Non-clinical services
Facilities manager
The facilities manager had worked in Trust X for over 10 years in various roles. He
reports to chief executive and is responsible for
- ensuring that all basic ‘soft’ systems (such as cleaning, portering, pest
control, catering, communications) are in place,
- the hiring of staff,
- ensuring staff competence,
- maintaining budgetary control and
- ensuring compliance with directives (government and trust), such as
environmental health policy, safety measures and the better food
programme.
The facilities manager is also centrally involved in developing a new one-week menu
cycle and the commissioning of a new hospital building, due to be opened in several
years time.
Catering manager
We spoke to one of two catering managers responsible for catering services across the
Trust, including the centralised cook/chill kitchen. He is based at City hospital and
reports to the Facilities manager. The catering manager is primarily responsible for
ensuring that patients are offered a balanced, nutritious diet. He works to integrate
trust priorities and requirements (such as costs) with what patients want, and he
manages the kitchen staff, a team of catering supervisors (6 in the hospital and 4 in
the central kitchens) and a patient services supervisor.

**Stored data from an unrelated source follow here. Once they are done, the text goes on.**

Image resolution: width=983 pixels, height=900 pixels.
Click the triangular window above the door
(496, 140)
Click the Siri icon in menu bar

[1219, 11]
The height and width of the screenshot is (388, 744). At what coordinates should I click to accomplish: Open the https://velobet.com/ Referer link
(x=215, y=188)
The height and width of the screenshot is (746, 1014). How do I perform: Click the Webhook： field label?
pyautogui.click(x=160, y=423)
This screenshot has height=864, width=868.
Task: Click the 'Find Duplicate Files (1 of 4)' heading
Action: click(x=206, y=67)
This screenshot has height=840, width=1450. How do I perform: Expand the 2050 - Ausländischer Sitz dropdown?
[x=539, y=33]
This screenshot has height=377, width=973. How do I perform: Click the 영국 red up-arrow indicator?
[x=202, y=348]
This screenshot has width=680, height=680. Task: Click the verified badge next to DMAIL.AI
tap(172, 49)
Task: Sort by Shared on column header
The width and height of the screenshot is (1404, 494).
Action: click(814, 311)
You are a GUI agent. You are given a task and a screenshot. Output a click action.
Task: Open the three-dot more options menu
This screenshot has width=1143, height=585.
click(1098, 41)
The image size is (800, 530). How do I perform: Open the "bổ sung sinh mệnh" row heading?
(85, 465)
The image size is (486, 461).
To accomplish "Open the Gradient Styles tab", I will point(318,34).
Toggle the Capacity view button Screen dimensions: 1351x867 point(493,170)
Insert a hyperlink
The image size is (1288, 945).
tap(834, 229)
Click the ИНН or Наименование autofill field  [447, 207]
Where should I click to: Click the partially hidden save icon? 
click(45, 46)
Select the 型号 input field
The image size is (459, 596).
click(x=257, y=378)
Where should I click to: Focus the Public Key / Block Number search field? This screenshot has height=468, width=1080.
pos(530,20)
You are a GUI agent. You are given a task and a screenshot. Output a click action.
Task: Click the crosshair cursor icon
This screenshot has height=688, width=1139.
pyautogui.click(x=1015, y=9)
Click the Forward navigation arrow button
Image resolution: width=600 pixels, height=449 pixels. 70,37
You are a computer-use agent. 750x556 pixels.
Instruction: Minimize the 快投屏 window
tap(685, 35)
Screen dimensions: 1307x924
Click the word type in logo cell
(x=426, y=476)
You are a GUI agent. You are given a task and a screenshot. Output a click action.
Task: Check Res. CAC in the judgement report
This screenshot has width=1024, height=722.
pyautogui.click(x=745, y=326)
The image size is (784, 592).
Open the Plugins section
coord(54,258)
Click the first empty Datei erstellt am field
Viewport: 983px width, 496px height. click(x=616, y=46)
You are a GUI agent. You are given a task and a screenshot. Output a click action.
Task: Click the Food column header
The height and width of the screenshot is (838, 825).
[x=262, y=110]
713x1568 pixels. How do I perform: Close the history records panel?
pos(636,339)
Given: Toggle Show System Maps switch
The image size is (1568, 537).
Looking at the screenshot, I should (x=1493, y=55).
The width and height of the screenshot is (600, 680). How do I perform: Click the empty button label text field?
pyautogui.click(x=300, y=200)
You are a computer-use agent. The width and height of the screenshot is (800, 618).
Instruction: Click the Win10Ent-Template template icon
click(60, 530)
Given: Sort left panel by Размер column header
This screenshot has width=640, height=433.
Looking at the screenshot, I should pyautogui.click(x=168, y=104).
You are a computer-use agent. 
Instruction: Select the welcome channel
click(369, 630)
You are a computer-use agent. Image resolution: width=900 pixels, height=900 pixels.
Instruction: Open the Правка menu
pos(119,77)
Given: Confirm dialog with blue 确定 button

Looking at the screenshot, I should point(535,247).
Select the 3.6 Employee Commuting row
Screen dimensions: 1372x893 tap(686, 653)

Patient services supervisor
The patient services supervisor was newly in post but has worked within the trust for
17 years. She checks every day that food is presentable, that menus are being filled in
properly, and that special diets are reaching the right patients. In addition, she carries
out checks on food wastage and keeps an eye on ward refrigerators to make sure that
these do not contain unauthorised items. The patient services supervisor reports to the
catering manager and works closely with dieticians. Although she does not have
routine patient contact, she may be brought in by dieticians or nursing staff to deal
with problems or complaints. She is the first person to be called in if there are
problems with the food arriving on the ward.
Domestics
Two domestic staff and a floor cleaner covered the cleaning of the ward, and many
aspects of food service. The domestics, Elvira and Venetia work from 7 am to 3 pm
plus an extra three hours in the evening as overtime, but on other wards. One has
primary responsibility for food services and the other for cleaning, although they help
each other out as necessary. They are not employed by the NHS: the hospital has
contracted out its domestic services.
- 72 -
- Elvira: has worked at the hospital for many years three months ago. She works
primarily as a cleaner, but covers the food service when Venetia is off duty, and has
responsibility for food service in the evening on another ward.
- Venetia has worked on the ward for over 3 years. She is responsible for the
regeneration of food in the ward kitchen, cleaning the kitchen (with Elvira), serving
food and drinks, clearing away, and cleaning patients’ tables.
Patient and Public Involvement (PPI) Co-ordinator
A major part of the PPI co-ordinator’s responsibilities is to liaise with the various
patient support groups – these are community-based, mainly made up of people living
with long-term illnesses and their carers. The patient support groups include those for
arthritis, diabetes and kidney disease. She also liaises with community groups for
older people, such as Age Concern and with local day centres providing services for
the Bengali community. She regularly attends meetings of these different groups, updates them on changes within the trust’s services, listens to their concerns and tries to
answer their queries.
Clinical services
Speech and language therapist
The speech and language therapist had been in post for three years. In addition to
managerial responsibilities and treating patients with communication problems, she is
involved in the assessment and treatment of patients who have swallowing problems.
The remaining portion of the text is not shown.